1) The State as a Source of Threat
The main recurring theme is fear of repression and the unpredictability of the rules. People describe anxiety about fines under "propaganda" articles, risks of criminal cases, arbitrary detentions — and, most importantly, the feeling that "laws could become even harsher at any moment."
One participant writes about constant anxiety over past actions, from "an old like" to phone checks: "I'm afraid they'll come for me over some old saved post, share, repost, or like... I'm afraid of encountering a situation where security forces check my phone."
This fear isn't necessarily tied to a specific episode. Rather, it's a sense of total conditional safety: today you "got away with it," tomorrow — you won't.

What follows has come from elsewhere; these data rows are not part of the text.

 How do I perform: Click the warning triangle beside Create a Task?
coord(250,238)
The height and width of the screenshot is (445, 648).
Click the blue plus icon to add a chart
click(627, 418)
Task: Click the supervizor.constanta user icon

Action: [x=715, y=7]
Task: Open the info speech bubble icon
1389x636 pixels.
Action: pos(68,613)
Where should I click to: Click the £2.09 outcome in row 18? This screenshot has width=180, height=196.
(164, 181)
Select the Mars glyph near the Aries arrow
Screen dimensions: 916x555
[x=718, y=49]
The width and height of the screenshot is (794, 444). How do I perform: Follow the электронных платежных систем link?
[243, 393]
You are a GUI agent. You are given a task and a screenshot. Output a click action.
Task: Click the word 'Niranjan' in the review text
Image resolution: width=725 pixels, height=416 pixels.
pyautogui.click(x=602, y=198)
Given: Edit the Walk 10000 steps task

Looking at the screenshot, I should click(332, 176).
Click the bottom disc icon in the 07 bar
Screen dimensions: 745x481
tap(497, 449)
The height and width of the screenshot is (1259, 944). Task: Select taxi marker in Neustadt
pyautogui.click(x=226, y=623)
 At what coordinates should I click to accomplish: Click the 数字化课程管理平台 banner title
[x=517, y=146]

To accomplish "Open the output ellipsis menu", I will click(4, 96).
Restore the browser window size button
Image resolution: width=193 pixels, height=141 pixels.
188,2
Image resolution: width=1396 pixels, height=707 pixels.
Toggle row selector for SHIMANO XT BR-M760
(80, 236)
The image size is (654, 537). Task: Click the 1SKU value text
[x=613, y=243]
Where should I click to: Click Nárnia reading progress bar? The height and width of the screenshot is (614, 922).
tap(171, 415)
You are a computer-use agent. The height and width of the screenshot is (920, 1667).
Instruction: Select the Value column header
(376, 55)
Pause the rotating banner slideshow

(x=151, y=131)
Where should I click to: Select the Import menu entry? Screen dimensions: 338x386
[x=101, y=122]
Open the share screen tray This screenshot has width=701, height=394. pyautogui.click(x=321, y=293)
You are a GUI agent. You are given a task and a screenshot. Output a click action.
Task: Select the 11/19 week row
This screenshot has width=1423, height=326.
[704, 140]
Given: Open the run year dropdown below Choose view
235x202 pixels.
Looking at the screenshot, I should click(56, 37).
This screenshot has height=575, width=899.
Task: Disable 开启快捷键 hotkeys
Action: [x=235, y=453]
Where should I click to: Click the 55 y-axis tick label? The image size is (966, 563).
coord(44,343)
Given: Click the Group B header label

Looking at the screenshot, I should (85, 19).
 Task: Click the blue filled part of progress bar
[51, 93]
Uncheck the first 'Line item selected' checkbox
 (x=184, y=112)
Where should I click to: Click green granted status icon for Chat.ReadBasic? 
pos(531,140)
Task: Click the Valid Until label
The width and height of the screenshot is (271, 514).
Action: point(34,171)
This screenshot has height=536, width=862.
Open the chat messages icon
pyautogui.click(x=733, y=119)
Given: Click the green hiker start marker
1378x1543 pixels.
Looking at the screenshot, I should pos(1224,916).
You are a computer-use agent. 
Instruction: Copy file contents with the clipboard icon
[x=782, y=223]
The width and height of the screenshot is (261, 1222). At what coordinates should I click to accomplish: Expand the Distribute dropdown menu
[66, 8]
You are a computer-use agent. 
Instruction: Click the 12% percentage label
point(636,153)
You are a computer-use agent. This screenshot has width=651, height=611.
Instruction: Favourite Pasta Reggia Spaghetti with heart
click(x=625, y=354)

2) Violence and Lack of Protection
Almost alongside state pressure stands the fear of physical violence: street attacks, threats, harassment. An important detail that comes through in the Parni+ text: many don't believe they can receive protection and consider that turning to the police could make the situation worse.
Violence is described not only as "something that might happen," but as a factor that shapes everyday behavior: routes, clothing, manner of speaking, distance from people.

"I live in a suburb of a million-plus city, I study in the very center, I have long hair (bob cut), and I love to dress nicely, and I dress modestly, in a soft-boy style, and when I leave home, get on the bus — THAT'S IT! I start experiencing severe anxiety that people will read me as gay based on my clothes, that they'll harass me on the bus or do something even worse."

3) Setup Dates, Denunciations, "Doxxing"
A separate layer is the fear that vulnerability will be used against a person through traps and provocations: setup meetings, blackmail, doxxing of personal data, denunciations. This isn't just "danger somewhere outside," but something that destroys the basic ability to meet people, trust, and build relationships.

"Fear of setup dates with guys... We all know this isn't impossible, and it's terrible. Meeting someone each time is an act of courage."

4) Outing, Doxxing, and Life "in the Closet"
One of the most recognizable motifs is the fear of being outed: to colleagues, classmates, relatives, neighbors. There's a lot in the responses about "constant control" — what to say, what to like, where to subscribe, to whom to forward a message. In this part, the cost of an "invisible" life is especially audible: not making friends, not getting close, not showing feelings in public, because any mistake can become irreversible.

"I'm afraid to show any feelings toward my partner in public, even something insignificant. I don't get close to people and don't make friends, since I can't let them into my personal life and be myself."

5) Work, Career, "Security Services"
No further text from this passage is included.